Checkbook’s work was frequently cited by mainstream news outlets, and Mr. Krughoff was quoted by publications including The Post and New York Times, offering guidance intended to help readers choose a retirement account, health plan or long-distance phone line. Eager to share his findings, he was even willing to speak with people on the phone — about auto shops, perhaps, or exterminators or tailors — regardless of whether they subscribed to Checkbook.

“I would rather talk to them all day long,” he told The Post in 2006, “than have them not use this resource.”

The younger of two children, Robert Merrill Krughoff was born in Dallas on Oct. 11, 1942. He grew up in White Plains, N.Y., where his mother was a high school English teacher. His father worked for the Community Chest nonprofit charity network, now known as United Way.

Mr. Krughoff said he learned the importance of finding a good service provider as a teenager, when he went to the dentist and had what he later described as the worst consumer experience of his life. “There should have been a picture of my bottom teeth in the paper that said, ‘This is the work of Dr. …,’” he said.

In 1964, he received a bachelor’s degree from Amherst College in Massachusetts. He graduated from the University of Chicago Law School three years later but discovered that he was more interested in the theory of law than the practice and gave up his legal career to try teaching. In 1969, he joined HEW, now the Department of Health and Human Services.

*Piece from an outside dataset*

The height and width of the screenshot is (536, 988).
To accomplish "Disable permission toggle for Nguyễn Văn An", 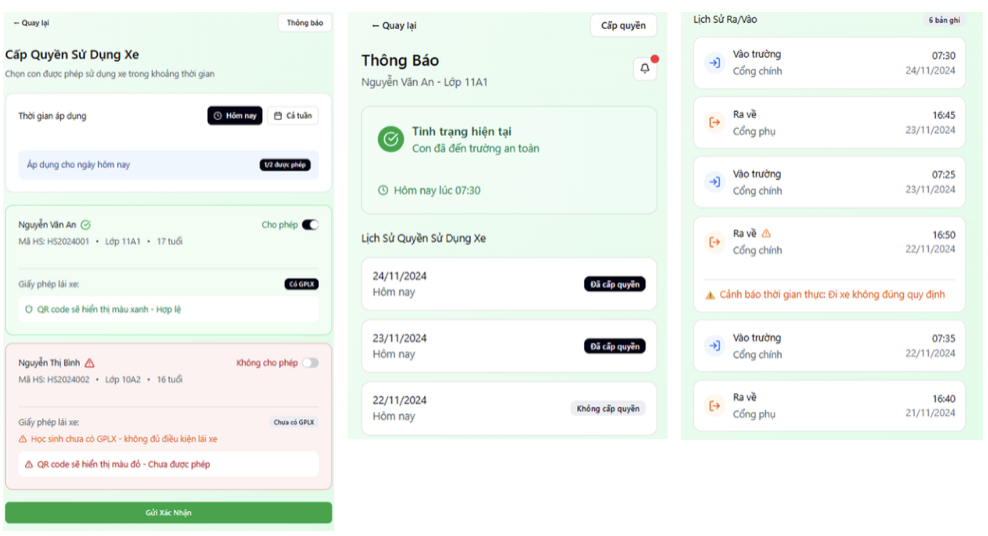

Five years later, he formed the Center for the Study of Services, launching the organization with help from about $50,000 in grant money from the Cafritz Foundation, the U.S. Office of Consumer Affairs and the Consumers Union, which allowed him to survey its Washington-area subscribers through an ad in Consumer Reports magazine.

“That was a tremendous boost,” Mr. Krughoff said. “All we had to do was pay for the printing of the questionnaire itself, but the whole ride, in and out, was free.”

The first issue of Checkbook, devoted entirely to health care, ran 112 pages and sold at newsstands and bookstores for $4.95. The next few editions were also organized around a single subject: cars, home maintenance, finance. Checkbook expanded to the San Francisco area in 1981 and added five more regions in 2003.

By temperament alone, Mr. Krughoff was perhaps ideally suited to run the organization. Obsessed with research and intensely skeptical of “too good to be true” business claims, he was devoted to finding the best service or product, regardless of convenience. “He will drive to Philadelphia for a used car,” The Post reported. “His employees joke that he would travel five times farther than the average person to save $10.”

Checkbook made headlines after it sued the federal government in 2006, seeking access to Medicare claims data as part of an attempt to study physician performance nationwide. The group hoped the records would make it possible to identify medical providers with special expertise and to uncover fraud and abuse while analyzing which doctors ordered unnecessary tests or hospitalizations. Medical groups said the disclosures would violate physicians’ privacy and lead to an inaccurate picture of their work.

A lengthy legal tussle ensued. A federal judge in Washington sided with Checkbook, but his ruling was reversed by an appeals court in 2009. Five years later, Medicare officials announced that they were changing their data policy, and began releasing statistics that offered insight into physician billing practices.

Mr. Krughoff’s death was confirmed by his wife, the former Gayle Gehring, whom he married in 1966. She said his health had declined since late December, when he suffered a fall. In addition to his wife, of Washington, survivors include two children, Alex of Washington and Anna of San Juan del Sur, Nicaragua; a sister; and three grandchildren.

Before the fall, Mr. Krughoff was still playing tennis and working around the house and neighborhood. He set up a community pickleball court on Capitol Hill, according to his wife; poured his own concrete in the backyard; and did his own painting.

He preferred to do the work himself, he said, even if Checkbook recommended plenty of people he could hire.